Here’s an example. In Chapman v. United States, a statute applied a harsh sentence to anyone who distributed more than one gram of a "mixture or substance containing a detectable amount” of LSD. The question was whether, in sentencing the defendant, the court should weigh the blotter paper onto which his LSD had been sprayed, or just the LSD itself. We asked our respondents whether the statute was ambiguous, but we put the question to them in different ways. The results are shown in this graph:
The vertical axis measures judgments about ambiguity. The horizontal axis measures policy preferences. The green and orange lines show the results when we ask people whether they think the statute is “ambiguous” or whether multiple readings of it are “plausible”. The black line shows the results when we ask whether ordinary readers would likely agree about the statute’s meaning. Notice that the black line does not vary with policy preferences nearly as much as the other lines do.
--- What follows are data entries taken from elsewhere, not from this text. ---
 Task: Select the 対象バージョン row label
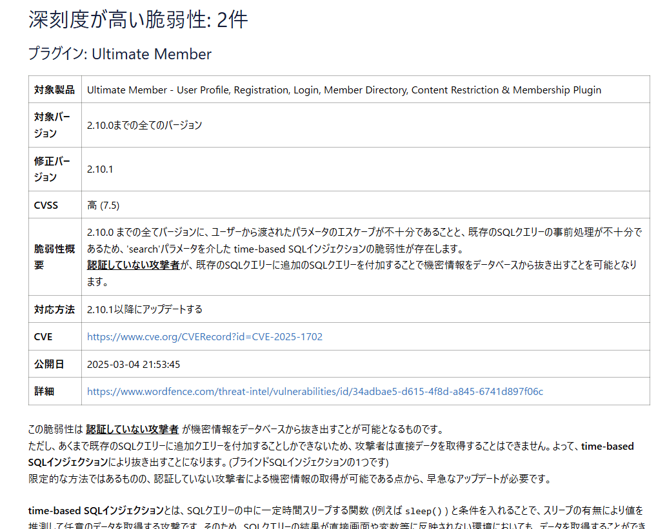point(54,125)
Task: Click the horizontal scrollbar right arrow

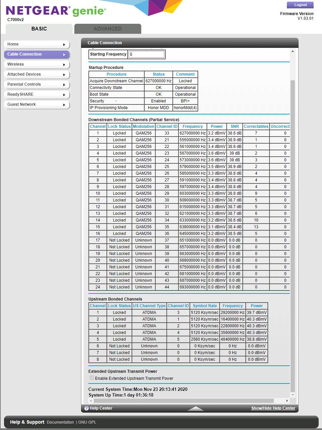Action: pos(287,401)
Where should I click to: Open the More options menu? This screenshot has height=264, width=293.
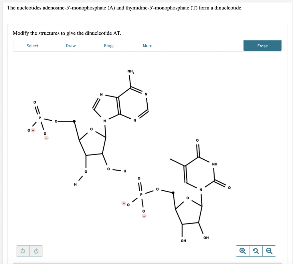point(147,46)
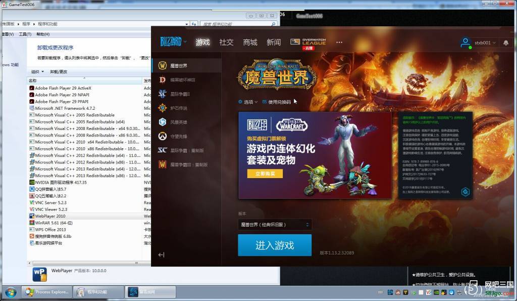
Task: Expand the 选项 options dropdown
Action: 248,102
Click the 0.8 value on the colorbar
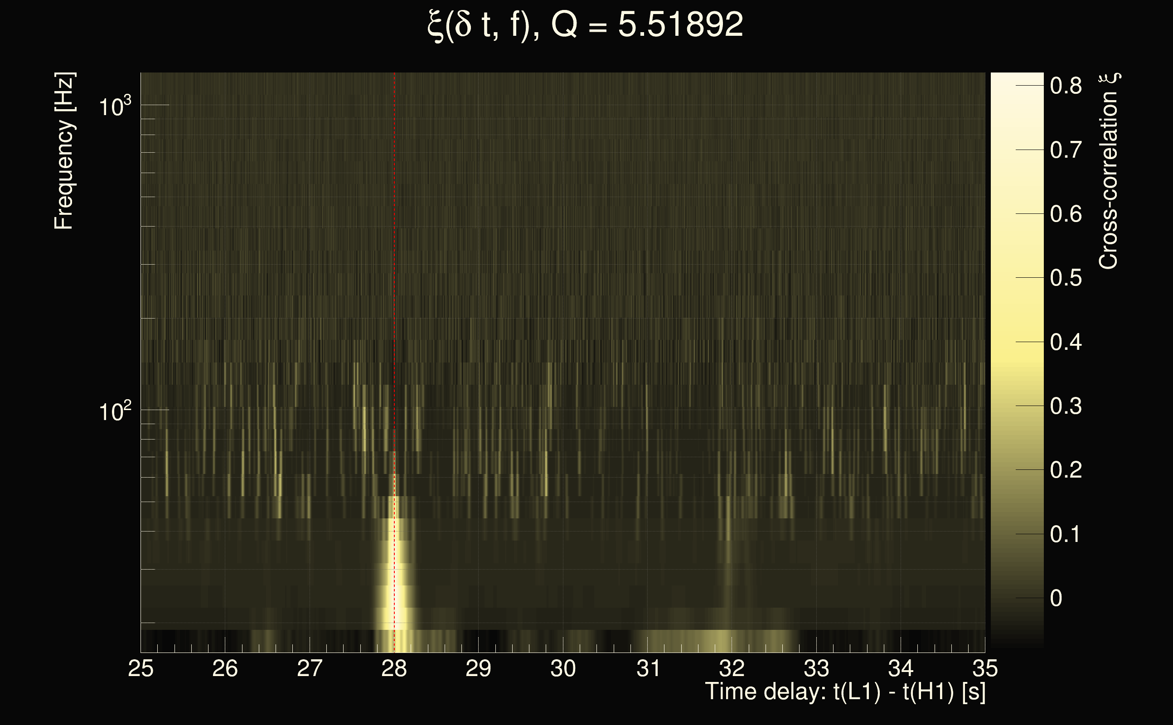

Here is another example. In Smith v. United States, the defendant was arrested after trying to trade his machine gun for a bag of cocaine. A statute imposed a long sentence on anyone who “uses” a firearm in relation to a drug trafficking crime. The question was whether the defendant “used” the gun by trying to trade it. We asked our respondents what they thought the statute meant. But again we put the question in different ways. The results have not yet been published, but they are illustrated here:
Subjects who wanted the government to win were much more likely than others to say that the government’s reading of the text was best as a matter of ordinary meaning. They also were likely to say that the government’s position was most consistent with the intent of the statute’s drafters. But when they are asked what ordinary readers would think the statute means, the result is the nearly flat line: their preferences and their judgments become two different things.
These findings raise many interesting questions. Why do these questions produce such different answers, and with such different relationships to policy preferences? What, if anything, might they suggest about how a judge or lawyer should think about a statute’s meaning? Of course we can’t generalize too aggressively from student survey takers to lawyers and judges who have more experience, more time to think, and more resources to bring to bear on their interpretive problems. But the basic cognitive issue we find here may well extend to those other populations. Everyone knows that some judges tend to read criminal statutes in the government’s favor more often than others do; yet the judges speak and often claim to feel as though they are just arguing about law. These studies suggest how it is that this happens. But of course it would be better to survey practicing lawyers and judges (it’s just harder to get access to those populations).
And the surveys have other limitations, and produce other findings, and raise other questions. But I can get to that later, since this post is long enough. Let me invite initial thoughts, questions, suggestions, criticisms, etc., from our other participants.